HOW TO COMPLETE THIS TASK
From the first line to the last, give the listing again exactly.

━━━

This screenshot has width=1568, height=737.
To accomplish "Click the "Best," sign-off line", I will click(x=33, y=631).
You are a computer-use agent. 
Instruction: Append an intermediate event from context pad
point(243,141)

━━━

COMPLETED EXERCISE
This screenshot has width=1568, height=737.
To accomplish "Click the "Best," sign-off line", I will click(x=33, y=631).
You are a computer-use agent. 
Instruction: Append an intermediate event from context pad
point(243,141)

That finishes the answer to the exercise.